These exorcising priests are performing some ceremony to symbolize the cleansing of the victim. At the left end is an altar with food which typifies the sacrifice offered by the sufferer as part of the ceremony. To the right of one of the priests the demons are pictured as being driven off.

In the lowest compartment, the central figure is a representation of the demon Labartu, holding a serpent in each hand, and with pigs sucking at her breasts. She kneels on an ass, and is apparently being driven off in a boat by the demon to her left, who brandishes a weapon or whip in his uplifted hand. The various specimens of food to the right of Labartu may again represent offerings made to the demons to induce them to release their hold, or to the gods appealed to for their aid. The water below Labartu is represented by swimming fishes and the shore by two trees at the right end.

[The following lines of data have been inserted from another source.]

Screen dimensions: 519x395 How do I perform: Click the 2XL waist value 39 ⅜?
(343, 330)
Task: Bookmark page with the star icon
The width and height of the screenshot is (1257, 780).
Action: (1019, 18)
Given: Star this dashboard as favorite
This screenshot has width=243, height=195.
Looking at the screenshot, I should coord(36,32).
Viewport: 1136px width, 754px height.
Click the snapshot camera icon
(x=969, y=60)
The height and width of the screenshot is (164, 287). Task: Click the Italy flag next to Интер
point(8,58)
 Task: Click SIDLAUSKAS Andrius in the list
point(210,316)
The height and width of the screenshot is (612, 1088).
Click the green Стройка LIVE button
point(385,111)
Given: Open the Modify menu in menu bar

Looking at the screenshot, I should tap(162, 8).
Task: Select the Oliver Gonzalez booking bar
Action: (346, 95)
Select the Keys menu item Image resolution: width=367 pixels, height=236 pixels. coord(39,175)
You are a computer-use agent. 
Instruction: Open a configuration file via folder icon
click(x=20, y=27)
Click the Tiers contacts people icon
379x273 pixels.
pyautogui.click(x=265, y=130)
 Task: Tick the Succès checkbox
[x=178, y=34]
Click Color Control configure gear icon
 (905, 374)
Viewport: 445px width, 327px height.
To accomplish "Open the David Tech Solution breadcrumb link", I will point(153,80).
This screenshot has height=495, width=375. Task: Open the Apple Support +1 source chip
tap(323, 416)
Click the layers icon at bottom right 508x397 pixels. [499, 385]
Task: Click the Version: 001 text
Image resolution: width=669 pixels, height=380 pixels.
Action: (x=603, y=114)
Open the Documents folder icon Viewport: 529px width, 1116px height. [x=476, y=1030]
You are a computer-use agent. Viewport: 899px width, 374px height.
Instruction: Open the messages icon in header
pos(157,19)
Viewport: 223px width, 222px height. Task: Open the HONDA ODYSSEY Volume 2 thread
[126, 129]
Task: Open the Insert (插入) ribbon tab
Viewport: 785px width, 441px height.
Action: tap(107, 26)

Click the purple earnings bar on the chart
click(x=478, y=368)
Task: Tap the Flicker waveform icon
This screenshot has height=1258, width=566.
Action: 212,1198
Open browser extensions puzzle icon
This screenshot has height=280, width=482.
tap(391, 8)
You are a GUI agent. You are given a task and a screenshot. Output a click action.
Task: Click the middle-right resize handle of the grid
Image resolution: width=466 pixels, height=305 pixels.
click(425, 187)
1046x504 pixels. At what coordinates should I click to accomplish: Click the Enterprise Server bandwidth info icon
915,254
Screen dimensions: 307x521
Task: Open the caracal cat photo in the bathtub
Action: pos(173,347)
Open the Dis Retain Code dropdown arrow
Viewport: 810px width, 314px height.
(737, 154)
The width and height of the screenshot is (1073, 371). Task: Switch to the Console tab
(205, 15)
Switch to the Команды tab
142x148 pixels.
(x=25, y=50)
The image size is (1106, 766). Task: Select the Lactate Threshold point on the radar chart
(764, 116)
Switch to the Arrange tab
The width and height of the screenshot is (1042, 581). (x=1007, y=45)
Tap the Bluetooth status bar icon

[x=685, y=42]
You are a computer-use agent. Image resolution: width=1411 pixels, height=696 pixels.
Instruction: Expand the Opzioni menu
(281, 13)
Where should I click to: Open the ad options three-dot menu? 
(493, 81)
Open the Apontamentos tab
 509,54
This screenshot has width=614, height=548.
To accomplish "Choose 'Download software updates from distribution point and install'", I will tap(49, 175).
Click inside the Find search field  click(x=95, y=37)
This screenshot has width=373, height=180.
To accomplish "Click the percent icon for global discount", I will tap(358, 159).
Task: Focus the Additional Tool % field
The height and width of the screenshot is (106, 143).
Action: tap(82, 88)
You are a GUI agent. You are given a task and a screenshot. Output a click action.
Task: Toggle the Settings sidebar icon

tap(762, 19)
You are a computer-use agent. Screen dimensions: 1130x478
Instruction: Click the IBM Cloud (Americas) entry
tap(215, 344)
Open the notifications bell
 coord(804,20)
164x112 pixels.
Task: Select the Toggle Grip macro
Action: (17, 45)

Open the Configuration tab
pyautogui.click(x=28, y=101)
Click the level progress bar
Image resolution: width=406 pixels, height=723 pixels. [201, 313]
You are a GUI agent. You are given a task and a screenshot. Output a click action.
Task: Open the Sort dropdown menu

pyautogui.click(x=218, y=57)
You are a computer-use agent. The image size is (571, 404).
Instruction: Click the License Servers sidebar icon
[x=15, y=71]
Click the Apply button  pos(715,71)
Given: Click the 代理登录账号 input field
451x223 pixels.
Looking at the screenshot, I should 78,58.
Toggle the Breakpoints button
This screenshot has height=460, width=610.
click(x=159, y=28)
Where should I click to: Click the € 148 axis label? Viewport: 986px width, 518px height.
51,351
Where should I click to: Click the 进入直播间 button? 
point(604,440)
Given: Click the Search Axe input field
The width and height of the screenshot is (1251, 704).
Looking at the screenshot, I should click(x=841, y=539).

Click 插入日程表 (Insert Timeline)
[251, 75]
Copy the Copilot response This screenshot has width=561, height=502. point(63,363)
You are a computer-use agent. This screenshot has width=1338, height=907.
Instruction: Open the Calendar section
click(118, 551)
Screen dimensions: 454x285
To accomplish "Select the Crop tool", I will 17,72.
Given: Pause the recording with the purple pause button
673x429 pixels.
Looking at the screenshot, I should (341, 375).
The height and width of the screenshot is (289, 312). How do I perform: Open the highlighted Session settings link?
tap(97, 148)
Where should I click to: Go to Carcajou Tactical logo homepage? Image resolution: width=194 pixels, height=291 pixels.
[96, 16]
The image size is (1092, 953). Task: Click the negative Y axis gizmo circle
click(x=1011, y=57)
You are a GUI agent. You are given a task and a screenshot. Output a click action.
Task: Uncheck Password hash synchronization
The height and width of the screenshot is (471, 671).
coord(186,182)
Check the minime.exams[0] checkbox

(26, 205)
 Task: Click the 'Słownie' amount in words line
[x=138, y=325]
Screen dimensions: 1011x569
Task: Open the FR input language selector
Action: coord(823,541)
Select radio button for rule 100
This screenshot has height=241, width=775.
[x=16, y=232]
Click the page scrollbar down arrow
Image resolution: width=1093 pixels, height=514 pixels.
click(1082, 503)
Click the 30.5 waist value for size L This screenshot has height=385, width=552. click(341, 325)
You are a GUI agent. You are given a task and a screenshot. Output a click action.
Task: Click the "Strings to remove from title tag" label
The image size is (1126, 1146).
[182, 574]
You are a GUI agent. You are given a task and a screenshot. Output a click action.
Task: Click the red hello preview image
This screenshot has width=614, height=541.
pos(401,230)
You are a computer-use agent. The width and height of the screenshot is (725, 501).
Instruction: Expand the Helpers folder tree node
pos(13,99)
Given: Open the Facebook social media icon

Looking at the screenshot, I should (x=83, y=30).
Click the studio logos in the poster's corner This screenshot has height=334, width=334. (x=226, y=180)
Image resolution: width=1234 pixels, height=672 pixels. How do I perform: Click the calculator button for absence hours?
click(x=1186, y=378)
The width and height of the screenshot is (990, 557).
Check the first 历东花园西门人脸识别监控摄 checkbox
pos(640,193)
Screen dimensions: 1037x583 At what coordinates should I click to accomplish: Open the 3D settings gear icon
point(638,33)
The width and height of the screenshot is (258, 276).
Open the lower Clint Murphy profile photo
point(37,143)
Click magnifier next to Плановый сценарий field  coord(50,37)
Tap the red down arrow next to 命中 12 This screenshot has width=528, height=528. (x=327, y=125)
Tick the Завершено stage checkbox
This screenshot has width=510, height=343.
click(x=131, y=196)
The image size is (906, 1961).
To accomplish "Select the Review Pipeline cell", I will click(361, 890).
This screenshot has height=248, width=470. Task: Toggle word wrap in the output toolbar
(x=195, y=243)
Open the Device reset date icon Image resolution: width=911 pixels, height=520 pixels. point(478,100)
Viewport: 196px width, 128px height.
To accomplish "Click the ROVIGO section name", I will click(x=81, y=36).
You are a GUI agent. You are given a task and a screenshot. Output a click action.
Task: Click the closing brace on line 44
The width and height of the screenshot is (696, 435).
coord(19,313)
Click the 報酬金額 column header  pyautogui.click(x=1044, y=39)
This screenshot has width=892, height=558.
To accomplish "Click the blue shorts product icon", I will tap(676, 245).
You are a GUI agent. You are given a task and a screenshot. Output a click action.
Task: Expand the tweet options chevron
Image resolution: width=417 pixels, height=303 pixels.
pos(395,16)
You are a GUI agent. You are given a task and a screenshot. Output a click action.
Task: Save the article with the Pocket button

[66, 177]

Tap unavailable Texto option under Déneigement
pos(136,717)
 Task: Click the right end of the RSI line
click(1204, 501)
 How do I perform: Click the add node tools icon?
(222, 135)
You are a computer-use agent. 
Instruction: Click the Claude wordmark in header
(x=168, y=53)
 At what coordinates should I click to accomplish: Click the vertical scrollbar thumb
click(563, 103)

The plaque thus tells the whole story of the ceremony in a most realistic manner. The symbolism, it will be noted, dominates the scenes portrayed to such an extent that, if it were intelligible to us in all its minutest details, we would have a complete picture of the incantation rites and of the ideas underlying each incident in these rites (Plate LXVI).

The use of copper in Babylonia either pure or with an alloy which converted it into bronze was very extensive, indeed, as is shown by the large variety of objects, mirrors, daggers, spear heads, dishes, cauldrons, weights, etc., found in the mounds. Of the bronze objects found in Babylonia a bell, now in the Berlin Museum, merits to be singled out because of the unusually delicate design running around the cup, and which again represents demons portrayed as wild animals of hybrid character, in an upright posture and in a threatening attitude.

Five of them have the heads of hyenas, but have human hands and apparently also human bodies ; they are clothed in short skirts, and the grotesqueness is increased by the tails and clawed feet ; the sixth has a human shape, while in the midst of these demons is again the exorcist, clothed in fish scales to symbolize him as the priest of the water god Ea with whose aid the demons are being driven away.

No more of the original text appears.